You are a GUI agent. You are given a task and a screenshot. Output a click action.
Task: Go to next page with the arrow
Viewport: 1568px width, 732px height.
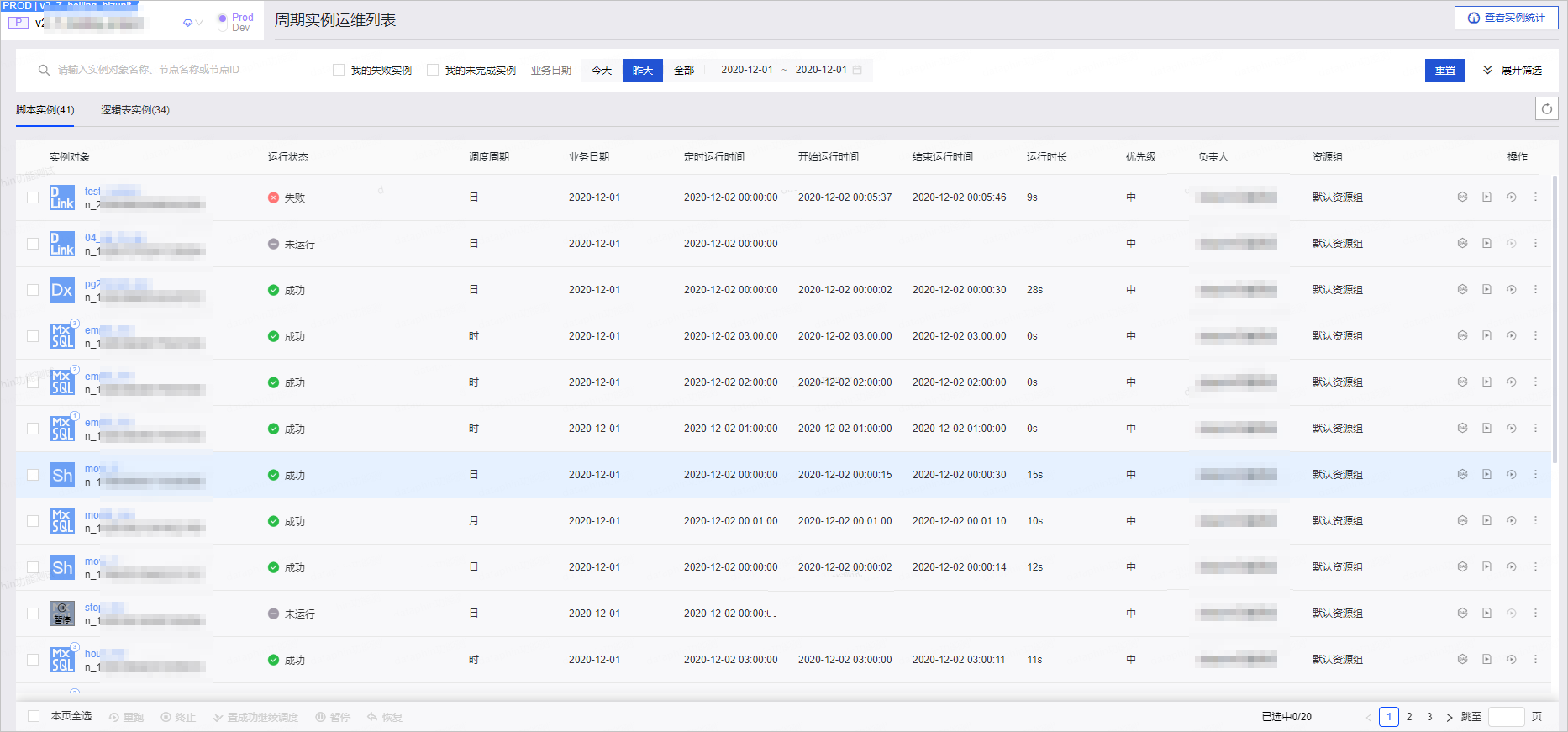(x=1450, y=717)
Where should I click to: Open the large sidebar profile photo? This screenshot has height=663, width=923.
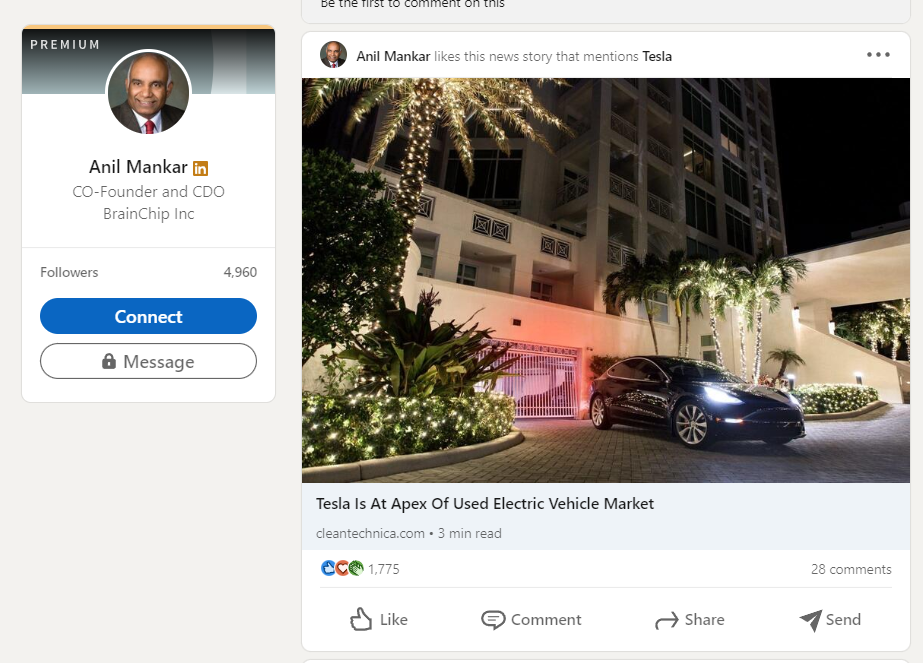pyautogui.click(x=148, y=93)
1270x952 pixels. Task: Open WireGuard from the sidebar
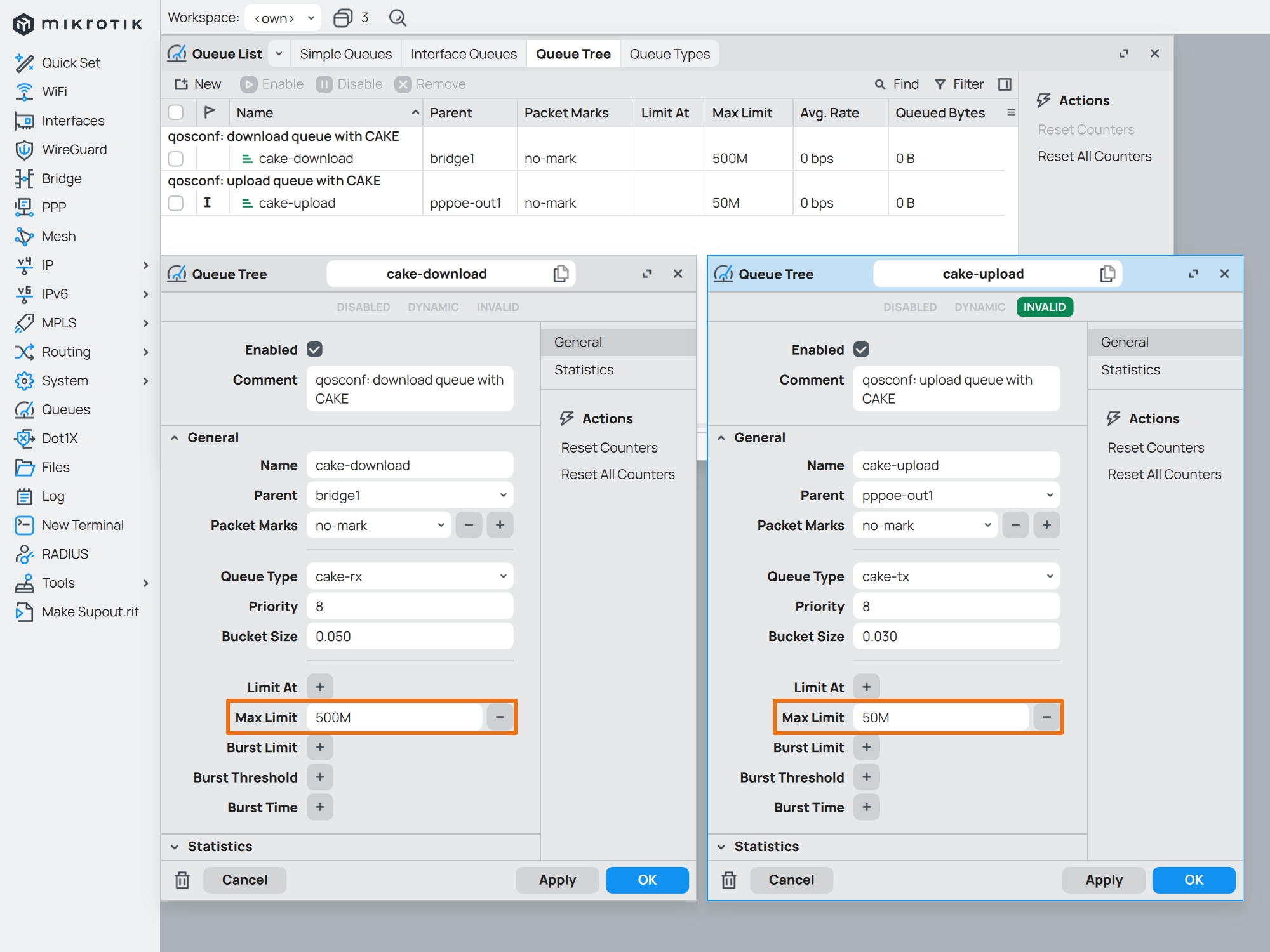[x=74, y=149]
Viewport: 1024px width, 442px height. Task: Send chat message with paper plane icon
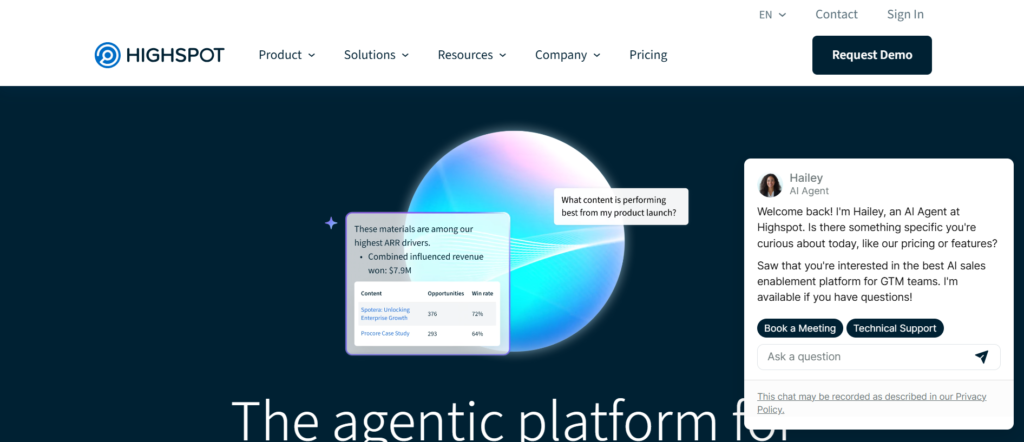pos(981,357)
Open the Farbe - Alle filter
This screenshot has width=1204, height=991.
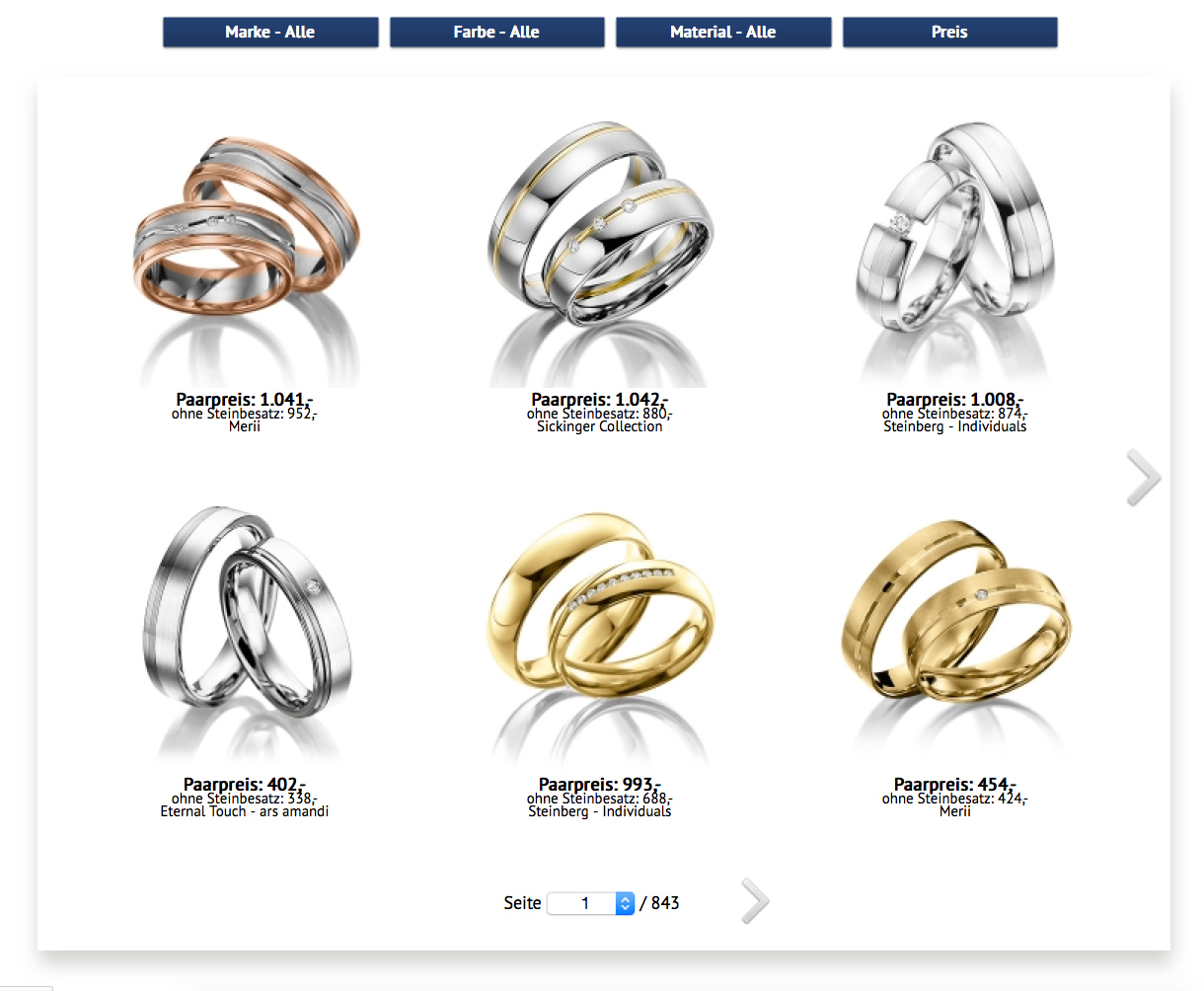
--------
Challenge – Update all the entries above, replacing "screenshot" with "screen capture" and leaving everything else unchanged. Omit the pictures from your answer.

Solution to this task –
You are a GUI agent. You are given a task and a screen capture. Output a click action.
Task: Go to next page with the arrow
Viewport: 1568px width, 732px height.
(x=1450, y=717)
Where should I click to: Open the large sidebar profile photo? This screen capture has height=663, width=923.
pyautogui.click(x=148, y=93)
1270x952 pixels. Task: Open WireGuard from the sidebar
[x=74, y=149]
Viewport: 1024px width, 442px height. Task: Send chat message with paper plane icon
pos(981,357)
Open the Farbe - Alle filter
This screen capture has width=1204, height=991.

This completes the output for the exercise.